Platform Engineering on Kubernetes with Terraform, Argo, and FastAPI - Part 2

Platform Engineering on Kubernetes with Terraform, Argo, and FastAPI - Part 2

2024, Jun 16    

With the groundwork established in PART 1, Part 2 dives deeper into the implementation and integration of the key components that will power our platform’s capabilities: Argo Events for event-driven automation, Argo Workflows for CI/CD pipelines, and FastAPI as the frontend API layer.

Table of Contents

Event-driven Automation

To add event-driven automation capabilities within our platform, we will configure Argo Events to integrate with an event source and trigger automated Argo workflows. Our aim is to trigger a Workflow upon receiving an HTTP POST request from FastAPI, such as when a developer initiates a request to provision a new environment or deploy an application. To achieve this, we need to create the following resources in Kubernetes.

EventBus

The EventBus resource acts as the transport layer within Argo Events, facilitating the communication between EventSources and Sensors. It serves as a central hub where EventSources publish events, and Sensors subscribe to those events to execute triggers and automated workflows. Argo Events supports three implementations of the EventBus: NATS, Jetstream, and Kafka. In our case, we are using the NATS implementation, which provides a lightweight and efficient messaging system for event distribution.

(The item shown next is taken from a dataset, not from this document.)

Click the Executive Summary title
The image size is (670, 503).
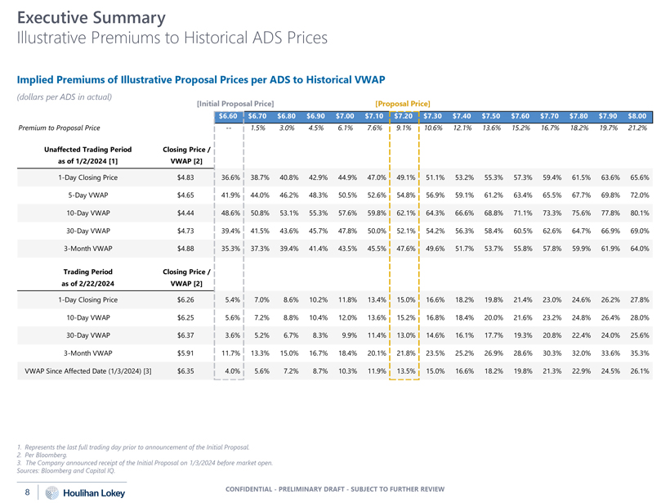(91, 17)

apiVersion: argoproj.io/v1alpha1
kind: EventBus
metadata:
  name: eventbus-nats
  namespace: argo-events
spec:
  nats:
    native:
      // Optional, defaults to 3. If it is < 3, set it to 3, that is the minimal requirement.
      replicas: 3
      // Optional, authen strategy, "none" or "token", defaults to "none"
      auth: token

In this configuration:

  • We define an EventBus resource named eventbus-nats in the argo-events namespace.
  • The spec.nats.native section specifies that we are using the NATS implementation of the EventBus.
  • The spec.nats.replicas field is set to 3
  • The spec.nats.auth field is set to token, enabling token-based authentication for secure communication between EventSources, Sensors, and the EventBus.

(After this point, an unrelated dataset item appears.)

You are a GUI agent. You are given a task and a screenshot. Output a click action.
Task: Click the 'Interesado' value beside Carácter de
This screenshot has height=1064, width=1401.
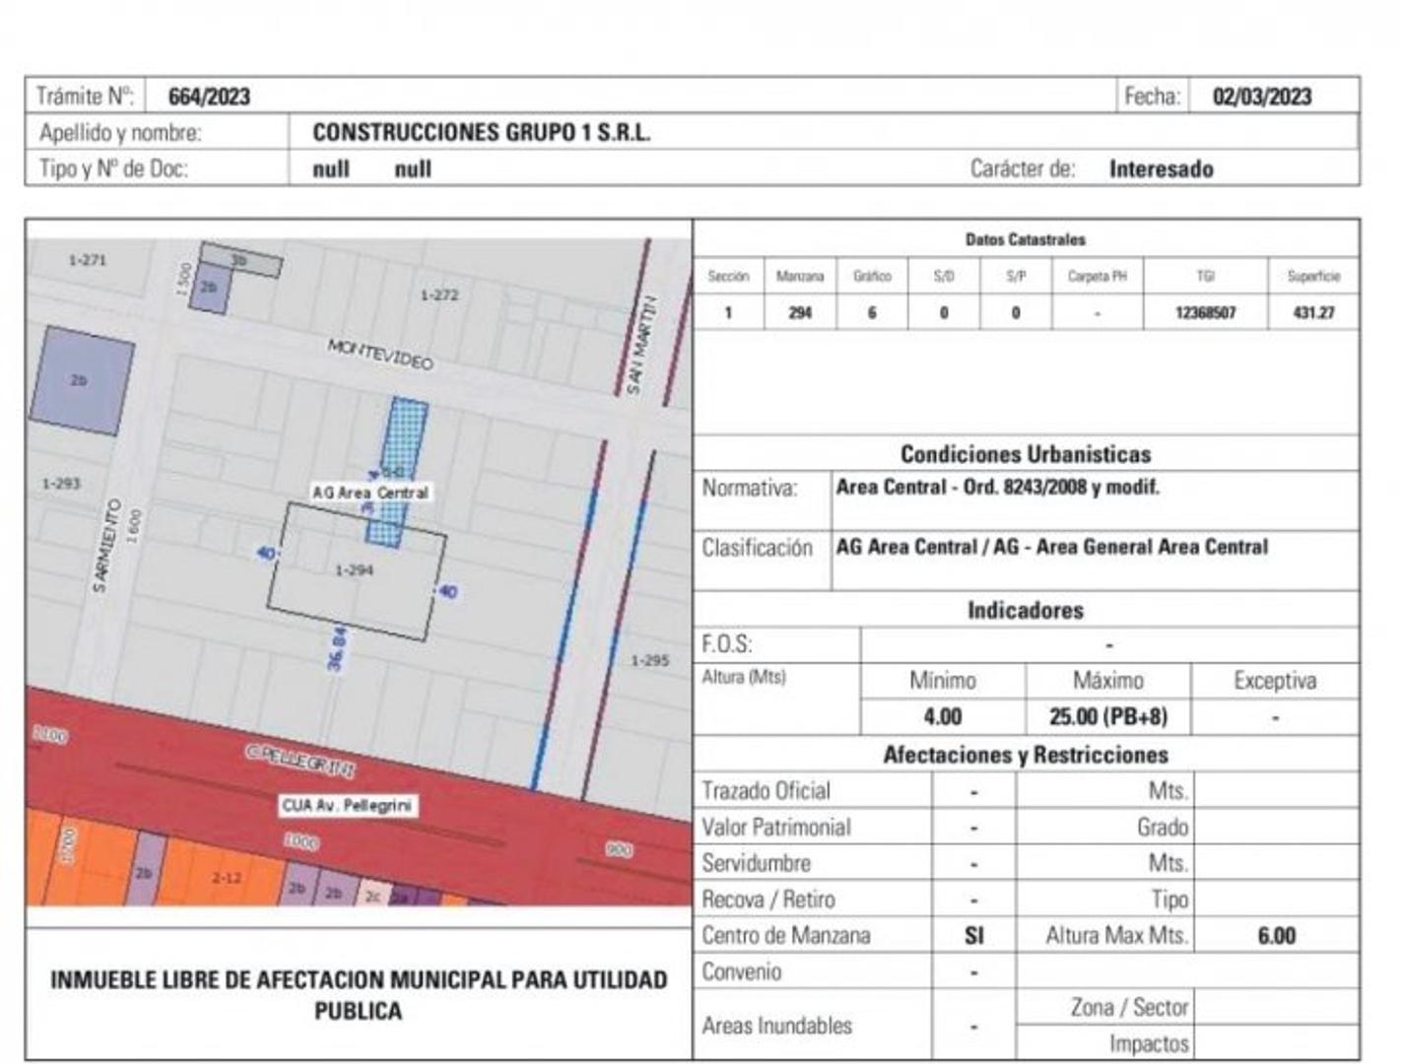tap(1161, 169)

To create the EventBus resource, run:

kubectl apply -f idp/core/tools/argo/events/sources/eventbus.yaml

By creating an EventBus, we have established a reliable and secure messaging system to facilitate the flow of events within our platform. EventSources, such as the Webhook we are going to create in the next section, will publish events to the EventBus. Sensors, which we will configure later, will subscribe to specific events and trigger the corresponding Argo Workflows.

EventSource

The EventSource resource specifies the configurations required to consume events from external sources, such as webhooks, and transform them into CloudEvents. In our case, we are configuring a Webhook EventSource to listen for incoming HTTP requests on specific endpoints. This will allow us to trigger automated workflows based on events generated by developers interacting with FastAPI.

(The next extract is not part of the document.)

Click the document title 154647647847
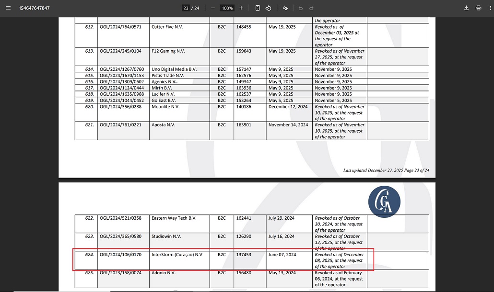Image resolution: width=494 pixels, height=292 pixels. [x=34, y=8]
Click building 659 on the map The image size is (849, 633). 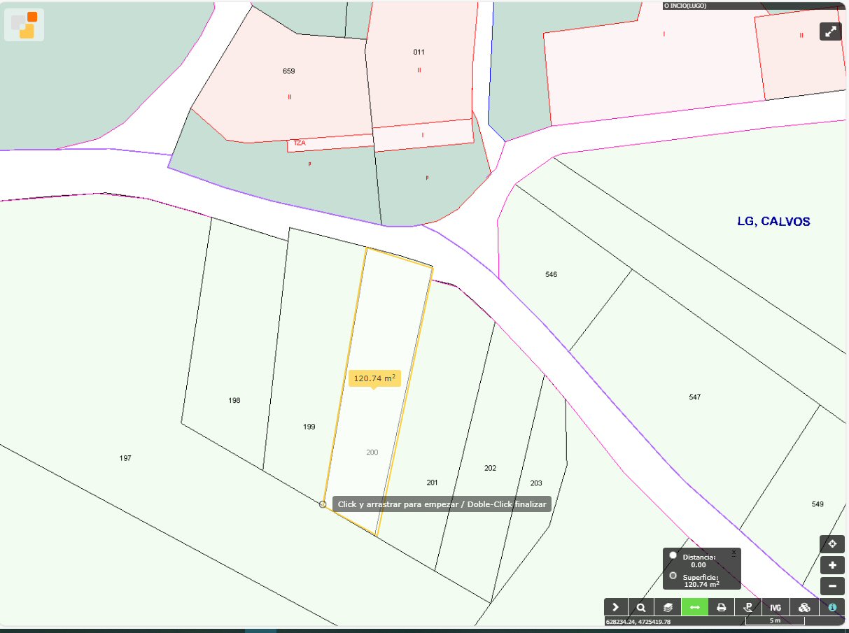(x=288, y=71)
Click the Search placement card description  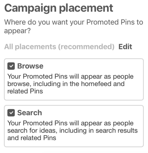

apiVersion: argoproj.io/v1alpha1
kind: EventSource
metadata:
  name: webhook
  namespace: argo-events
spec:
  eventBusName: eventbus-nats
  service:
    ports:
      - port: 12000
        targetPort: 12000
  webhook:
    // Defines the endpoints that will trigger events
    storage:
      port: "12000"
      endpoint: /storage
      method: POST
    compute:
      port: "12000"
      endpoint: /compute
      method: POST
    database:
      port: "12000"
      endpoint: /database
      method: POST

In this configuration:

  • The EventSource is named webhook and resides in the argo-events namespace.
  • It is associated with the eventbus-nats eventbus.
  • The Webhook event source will listen on port 12000.
  • The webhook section defines the specific endpoints that will trigger events:
    • /storage: This endpoint will trigger an event when an HTTP POST request is received, to provision Azure storage resources such as Blob storage accounts and File shares
    • /compute: This endpoint will trigger an event when an HTTP POST request is received, to provision Azure compute resources such as virtual machines, Kubernetes clusters.
    • /database: This endpoint will trigger an event when an HTTP POST request is received, to provision Azure database resources such as SQL databases, NoSQL databases, or caches.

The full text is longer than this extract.